千佳に続いて美羽まで海外留学すると聞けば、さすがに俺でも告白すると思ったらしい。
「でも幹太ってば、応援するって言って引き留めてくれないんだもん」
「だって、美羽が本気でCAを目指すのなら邪魔したくなかったから」
「幹太のそういう、変に遠慮して優しいところがあるの、読み違えてたんだよね」
思い通りにならなかった瑠衣は最終手段として俺に告白して美羽への想いに気づかせようとしてくれたのだ。
「えっ…じゃあ、瑠衣の告白も嘘だったのか?」
呆然として尋ねると美羽は少しだけ真面目な顔をして俺を見た。
「ううん、半分は本気だったと思う。もし幹太が瑠衣の告白にOKしてたら、本当に留学して幹太のことをあきらめるつもりだったの」
美羽は少し視線を泳がせて俺の腕の中で白状した。
「瑠衣も本気で幹太のことが好きなんだと思う…だから、邪魔しちゃいけないかなって」
「すごいこと考えるもんだな…一軍女子ってのは」
「でも信じてたよ。幹太はきっと私を選んでくれるって」
美羽が俺の胸に顔をうずめてきつく抱きついてきた。
「そういえば…俺は美羽が好きだって言ったけど、美羽の気持ちはまだ聞いてないぞ」
「もうっわかってるでしょ?」
「わからないよ。美羽が俺のことどう思っているかなんて」
「なんで私が高校生になったら一軍女子になりたいって言い出したか、わかってる?」
突然まったく関係のようなことを聞いてきた美羽の意図がわからず戸惑ってしまった。
「え?そんなこと考えたこともないけど…目立ちたかったから?」
「ぶぶー!大はずれ!中学のとき、こっそり幹太のスマホみたら、ギャルっぽいJKのエロい画像がたくさん保存してあったし、履歴もそんな感じの…」
「美羽!プ、プライバシーって言葉知らないのか?!勝手に人のスマホ見るな!」
「だって、今でもロックかかってないし…とにかく、私はそれを見て幹太好みの一軍JKになろうと思ったの」
まさか美羽が俺のために一軍女子を目指していたなんて夢にも思わなかった。
「それなのに、大晟を引っかけるために清楚系のメイクしたら、かわいいとか言い出すからガックリきたんだけど」
それには理由があって俺は一年のときから凛花と同じクラスだったので、現実の一軍女子が傍若無人でいじめまがいのことをしているのを見て、すっかり興味を失ってしまったのだ。

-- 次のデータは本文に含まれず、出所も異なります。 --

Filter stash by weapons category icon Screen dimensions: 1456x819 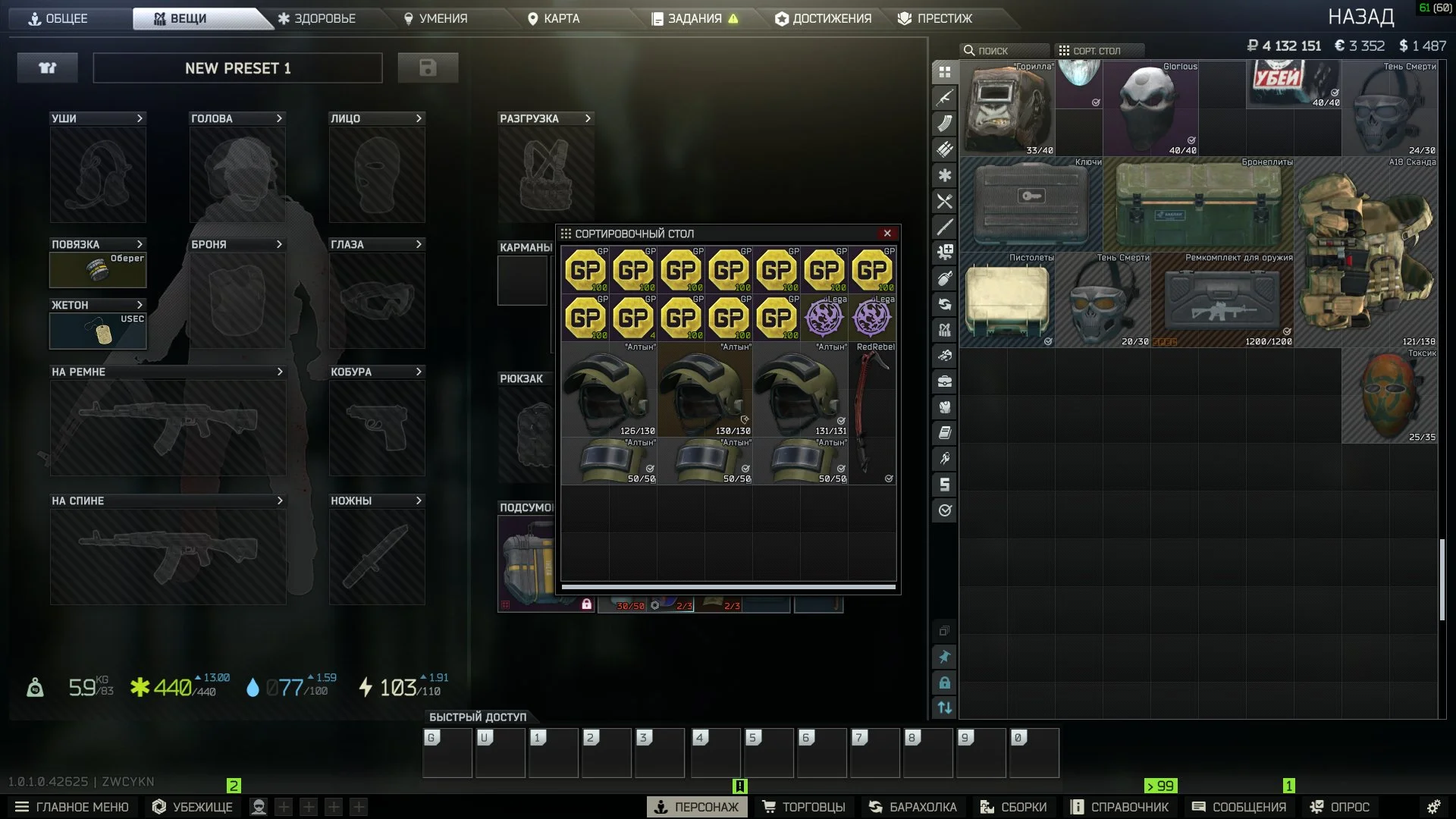click(x=945, y=98)
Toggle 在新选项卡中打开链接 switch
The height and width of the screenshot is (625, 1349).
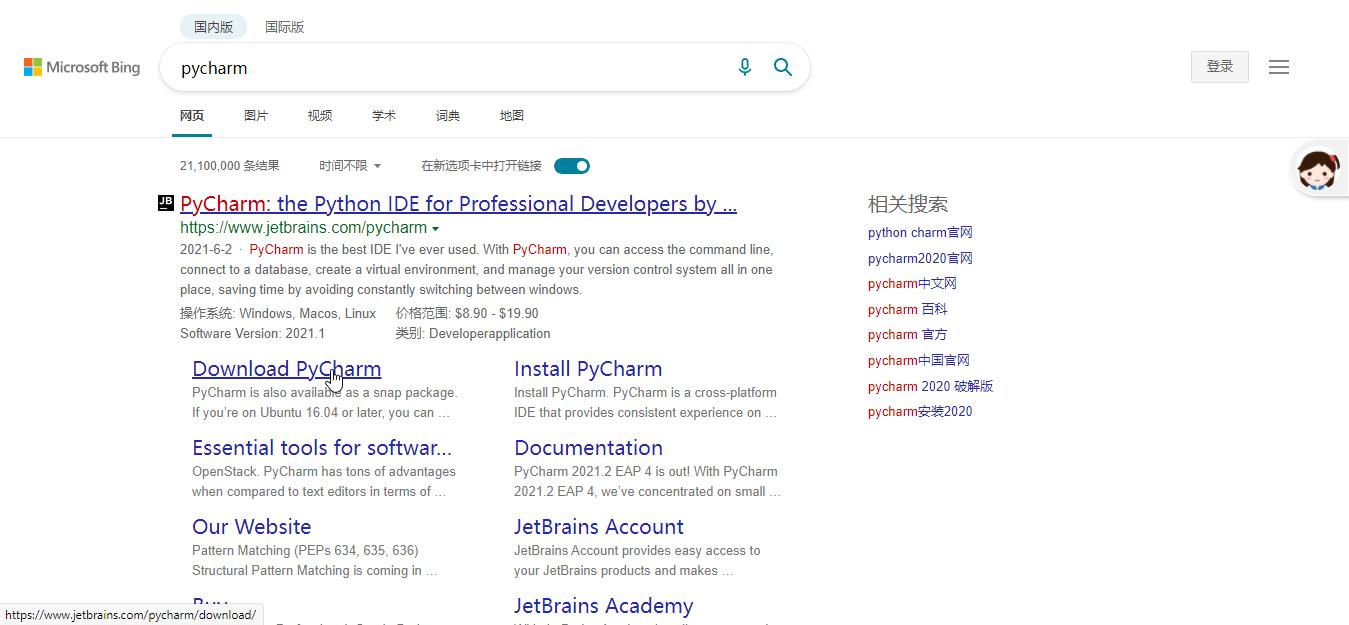(x=571, y=165)
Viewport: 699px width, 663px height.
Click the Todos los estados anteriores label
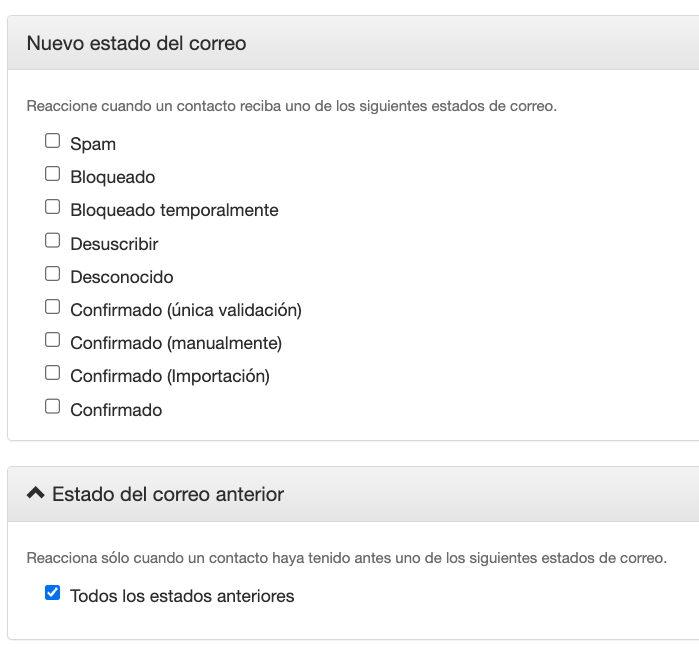click(x=182, y=596)
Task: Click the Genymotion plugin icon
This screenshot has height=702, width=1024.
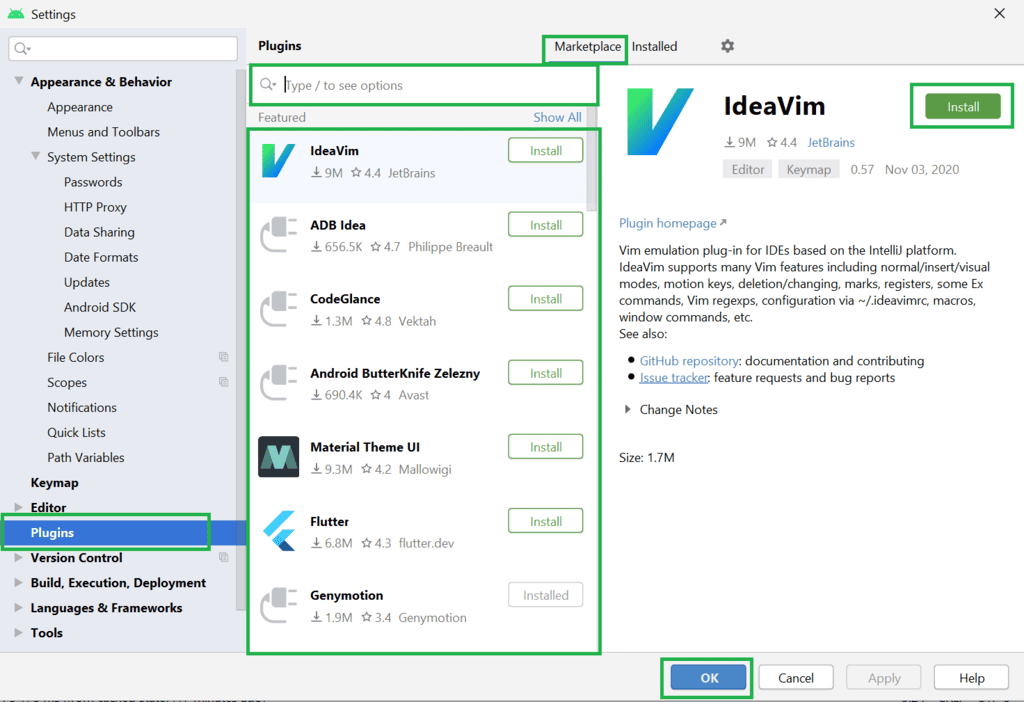Action: [x=280, y=605]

もちろん凛花みたいな連中ばかりでなくて瑠衣みたいに思いやりがある子もいるとはわかったけど。
「美羽ならどんなメイクしてたっていいんだ。匂いフェチの変態で、イモ食って遠慮なくおならをしても、嫉妬深くても…たぶんずっと好きだ」
「ちょっと!なにそれ?ケンカ売ってるワケ?幹太だって、靴下脱いで顔に押し付けながら告白するって、最低なんだけど、わかってる?」
「それで喜んでアヘ顔しているクセに、一軍女子だなんてよく言えるな?」
「一軍でいるのと匂いフェチはまったく別次元の話でしょ?今日という今日は絶対許さない!」
せっかく想いが通じたというのに俺たちはケンカ芸とやめられないようだった。
だがにらみ合っているとおかしくなって抱き合って笑い出してしまった。
結局、美羽から「好き」という言葉は聞けなかったが、いつか絶対に言わせてやると心に誓ったのだった。